Text passage:
— start —
The 22 men and women, including a senior university lecturer, teachers and film-makers, were convicted - after less than two hours of deliberation - of obstructing the service carrying 42,000 tonnes of coal to Drax in North Yorkshire last June.
Their hopes of repeating the “Kingsnorth Six” judgment last September, when activists who defaced a power station chimney were acquitted by a Kent jury, were dashed by a judge, who refused to admit arguments that the hijack was “necessary and proportionate to prevent the greater crime of carbon pollution“.
Although he eventually allowed an unexpectedly large amount of evidence about climate change to be heard, Judge James Spencer refused to let expert witnesses such as Nasa scientist, Prof James Hansen, address the seven women and five men on the jury at Leeds crown court. In a pre-trial ruling he said that to do so would allow the protesters “to hijack the trial process as surely as they hijacked the coal train“.
He did however compliment the group, who conducted their own defence, on making an “eloquent, sincere, moving and engaging” case to the court. After the verdicts, he said that sentencing in early September would definitely not include jail terms, but was likely to be community service.
The 22, plus a further five protesters who earlier pleaded guilty and two who are ill but expected to submit guilty pleas in due course, will however face hefty financial penalties. The crown is applying for both its costs and £36,000 compensation for cleaning up coal shovelled on to the tracks during a 16-hour standoff with police.
— end —
Required tasks:
A: In the coal train article, how long did the jury deliberate before convicting the 22 protesters?
B: Translate this sentence from the coal train article into Spanish: "After the verdicts, he said that sentencing in early September would definitely not include jail terms, but was likely to be community service."
C: Carry on the coal train article from its final sentence.
The material after this point is from a separate source.

Data entries:
— start —
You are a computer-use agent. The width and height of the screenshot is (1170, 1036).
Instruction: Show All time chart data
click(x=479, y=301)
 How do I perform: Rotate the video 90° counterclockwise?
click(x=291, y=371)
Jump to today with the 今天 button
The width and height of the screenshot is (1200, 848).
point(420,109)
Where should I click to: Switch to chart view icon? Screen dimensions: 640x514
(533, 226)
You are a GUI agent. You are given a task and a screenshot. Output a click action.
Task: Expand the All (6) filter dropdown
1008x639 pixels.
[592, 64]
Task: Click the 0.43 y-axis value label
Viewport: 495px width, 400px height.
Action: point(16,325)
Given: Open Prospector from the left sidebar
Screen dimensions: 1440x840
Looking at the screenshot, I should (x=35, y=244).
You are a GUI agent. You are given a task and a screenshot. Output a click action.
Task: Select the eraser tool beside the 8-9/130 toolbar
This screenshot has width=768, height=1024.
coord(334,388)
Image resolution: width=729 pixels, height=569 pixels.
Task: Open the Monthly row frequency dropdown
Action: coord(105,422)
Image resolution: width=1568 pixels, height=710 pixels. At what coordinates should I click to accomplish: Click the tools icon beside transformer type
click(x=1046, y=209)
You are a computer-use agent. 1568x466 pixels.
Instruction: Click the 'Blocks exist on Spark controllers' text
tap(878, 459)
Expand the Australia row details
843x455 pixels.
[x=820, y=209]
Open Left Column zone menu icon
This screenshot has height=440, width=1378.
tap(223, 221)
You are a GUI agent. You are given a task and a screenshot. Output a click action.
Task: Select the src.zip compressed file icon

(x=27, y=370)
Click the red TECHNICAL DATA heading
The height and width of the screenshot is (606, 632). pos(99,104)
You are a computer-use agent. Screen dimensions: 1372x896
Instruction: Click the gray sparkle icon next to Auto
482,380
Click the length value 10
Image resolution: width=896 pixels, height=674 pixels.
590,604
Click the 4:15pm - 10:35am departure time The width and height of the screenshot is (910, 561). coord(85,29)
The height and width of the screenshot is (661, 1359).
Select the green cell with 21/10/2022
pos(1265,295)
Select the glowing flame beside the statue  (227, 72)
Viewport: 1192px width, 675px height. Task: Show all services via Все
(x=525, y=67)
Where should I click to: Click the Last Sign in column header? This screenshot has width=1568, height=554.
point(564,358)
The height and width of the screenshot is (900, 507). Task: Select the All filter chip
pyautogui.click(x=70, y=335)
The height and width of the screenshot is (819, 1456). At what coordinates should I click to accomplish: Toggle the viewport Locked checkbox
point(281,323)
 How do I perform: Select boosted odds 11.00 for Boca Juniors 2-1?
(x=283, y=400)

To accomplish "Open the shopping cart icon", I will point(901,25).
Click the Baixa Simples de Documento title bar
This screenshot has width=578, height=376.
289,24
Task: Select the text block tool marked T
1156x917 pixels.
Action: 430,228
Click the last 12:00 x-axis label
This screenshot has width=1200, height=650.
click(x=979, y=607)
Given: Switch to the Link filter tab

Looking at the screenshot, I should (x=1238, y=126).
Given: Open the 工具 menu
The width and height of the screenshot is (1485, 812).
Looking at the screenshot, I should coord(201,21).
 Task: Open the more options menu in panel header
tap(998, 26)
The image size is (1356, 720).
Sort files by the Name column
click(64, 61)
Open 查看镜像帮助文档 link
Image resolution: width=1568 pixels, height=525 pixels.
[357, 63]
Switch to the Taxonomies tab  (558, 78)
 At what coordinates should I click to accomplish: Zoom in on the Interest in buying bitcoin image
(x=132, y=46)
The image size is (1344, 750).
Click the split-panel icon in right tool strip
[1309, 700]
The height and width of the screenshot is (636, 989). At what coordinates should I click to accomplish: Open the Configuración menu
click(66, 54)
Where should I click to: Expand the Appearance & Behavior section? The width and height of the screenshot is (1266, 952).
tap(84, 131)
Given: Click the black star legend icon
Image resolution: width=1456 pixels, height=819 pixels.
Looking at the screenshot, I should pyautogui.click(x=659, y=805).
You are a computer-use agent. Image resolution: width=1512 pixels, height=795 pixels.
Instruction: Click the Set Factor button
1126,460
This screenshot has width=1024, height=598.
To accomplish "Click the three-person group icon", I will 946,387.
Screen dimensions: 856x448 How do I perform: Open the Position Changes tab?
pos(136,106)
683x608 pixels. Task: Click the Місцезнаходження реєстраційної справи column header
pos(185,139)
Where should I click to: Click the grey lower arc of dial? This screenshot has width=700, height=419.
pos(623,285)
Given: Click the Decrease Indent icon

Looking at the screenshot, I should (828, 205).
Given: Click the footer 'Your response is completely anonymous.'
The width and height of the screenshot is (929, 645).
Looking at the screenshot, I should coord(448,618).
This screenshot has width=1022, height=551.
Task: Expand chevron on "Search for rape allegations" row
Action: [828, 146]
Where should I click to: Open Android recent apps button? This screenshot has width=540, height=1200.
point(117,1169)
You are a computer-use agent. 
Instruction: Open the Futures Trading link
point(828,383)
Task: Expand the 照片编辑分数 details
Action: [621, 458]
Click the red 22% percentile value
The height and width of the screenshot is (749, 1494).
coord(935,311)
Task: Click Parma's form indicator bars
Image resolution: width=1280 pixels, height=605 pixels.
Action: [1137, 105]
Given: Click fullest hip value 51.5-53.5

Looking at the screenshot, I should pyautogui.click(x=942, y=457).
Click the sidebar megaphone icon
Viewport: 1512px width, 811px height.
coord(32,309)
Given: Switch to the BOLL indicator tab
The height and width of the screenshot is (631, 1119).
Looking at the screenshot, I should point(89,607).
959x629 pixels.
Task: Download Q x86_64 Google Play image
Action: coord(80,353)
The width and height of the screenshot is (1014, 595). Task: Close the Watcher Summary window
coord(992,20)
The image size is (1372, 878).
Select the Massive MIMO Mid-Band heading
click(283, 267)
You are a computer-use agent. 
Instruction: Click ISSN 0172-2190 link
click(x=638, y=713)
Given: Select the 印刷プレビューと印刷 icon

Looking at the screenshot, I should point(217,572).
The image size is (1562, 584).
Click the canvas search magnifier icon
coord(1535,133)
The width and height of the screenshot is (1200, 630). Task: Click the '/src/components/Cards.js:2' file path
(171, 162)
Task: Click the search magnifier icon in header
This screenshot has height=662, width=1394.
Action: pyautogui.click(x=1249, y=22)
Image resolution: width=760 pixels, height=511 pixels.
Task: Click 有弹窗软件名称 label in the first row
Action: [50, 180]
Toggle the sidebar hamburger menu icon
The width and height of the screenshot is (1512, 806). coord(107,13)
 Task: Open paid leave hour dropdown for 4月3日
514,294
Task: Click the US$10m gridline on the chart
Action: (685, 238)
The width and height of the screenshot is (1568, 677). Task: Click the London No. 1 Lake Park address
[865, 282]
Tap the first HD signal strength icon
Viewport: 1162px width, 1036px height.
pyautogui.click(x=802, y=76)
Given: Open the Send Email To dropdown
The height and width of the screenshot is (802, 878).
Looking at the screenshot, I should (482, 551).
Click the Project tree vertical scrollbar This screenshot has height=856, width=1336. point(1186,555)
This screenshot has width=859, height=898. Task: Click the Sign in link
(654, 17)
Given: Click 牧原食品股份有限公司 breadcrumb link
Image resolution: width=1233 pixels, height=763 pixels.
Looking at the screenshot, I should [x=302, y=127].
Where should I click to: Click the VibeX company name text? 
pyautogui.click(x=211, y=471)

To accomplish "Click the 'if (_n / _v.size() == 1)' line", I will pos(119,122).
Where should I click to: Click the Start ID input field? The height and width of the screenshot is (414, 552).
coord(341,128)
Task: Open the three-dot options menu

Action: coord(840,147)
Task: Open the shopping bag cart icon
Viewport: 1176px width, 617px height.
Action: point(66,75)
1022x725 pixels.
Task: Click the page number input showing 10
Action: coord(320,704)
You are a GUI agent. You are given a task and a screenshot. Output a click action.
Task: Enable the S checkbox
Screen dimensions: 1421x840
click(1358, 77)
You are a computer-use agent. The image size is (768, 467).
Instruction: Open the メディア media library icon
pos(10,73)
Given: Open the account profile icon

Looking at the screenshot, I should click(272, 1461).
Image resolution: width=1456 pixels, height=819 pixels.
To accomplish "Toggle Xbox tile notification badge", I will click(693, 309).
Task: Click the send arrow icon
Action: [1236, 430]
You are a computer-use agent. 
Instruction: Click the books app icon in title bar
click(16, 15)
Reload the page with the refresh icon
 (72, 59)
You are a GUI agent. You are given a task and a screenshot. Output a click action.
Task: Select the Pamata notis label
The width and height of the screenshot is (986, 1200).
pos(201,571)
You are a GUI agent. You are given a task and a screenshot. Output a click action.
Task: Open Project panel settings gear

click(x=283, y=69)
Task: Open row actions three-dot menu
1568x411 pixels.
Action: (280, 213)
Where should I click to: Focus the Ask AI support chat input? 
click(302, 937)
— end —
Answers to the exercise:
A: Less than two hours.

B: Tras los veredictos, dijo que la sentencia, prevista para principios de septiembre, no incluiría en ningún caso penas de cárcel, sino que probablemente consistiría en servicios comunitarios.

C:
After the verdict, one of the 22, Dr Louise Hemmerman, 31, said: “The judge declared from day one that climate change was irrelevant to the trial, despite the fact that it was the sole reason for doing what we did.”
Another of the group, Jonathan Stevenson, 27, who works for a development charity, said: “This won’t be the last case where climate protesters are in court for taking peaceful direct action, and while some judges may think climate change is irrelevant, they won’t be able to hold back the tide forever.”
Stevenson asked the judge after the verdicts if an order banning the defendants from power stations would apply more widely, to include roads. Judge Spencer replied with a smile: “I would steer clear of demonstrations, all of you, until this case is completely over. Try to find some other activities to do on your holidays.”
Hansen, head of Nasa’s Goddard Institute for Space Studies, whom the defendants had intended to call to the stand to speak about the science of climate change, said: “Civil resistance is not an easy path, but given abdication of responsibility by the government, it is an essential path.”
Hansen was arrested last week for his part in a protest over mountaintop coalmining in West Virginia. He has previously said that direct action is necessary because the democratic process is not bringing about policy change fast enough.
The chief crown prosecutor for North Yorkshire, Rob Turnbull, said: “While the CPS [crown prosecution service] respects the rights of individuals to lawfully protest, it takes a serious view of criminal activity which targets those carrying out lawful activities.” He defended Judge Spencer’s pre-trial ruling on the grounds that no one was in such immediate danger from global warning that hijacking a coal train was “proportionate”.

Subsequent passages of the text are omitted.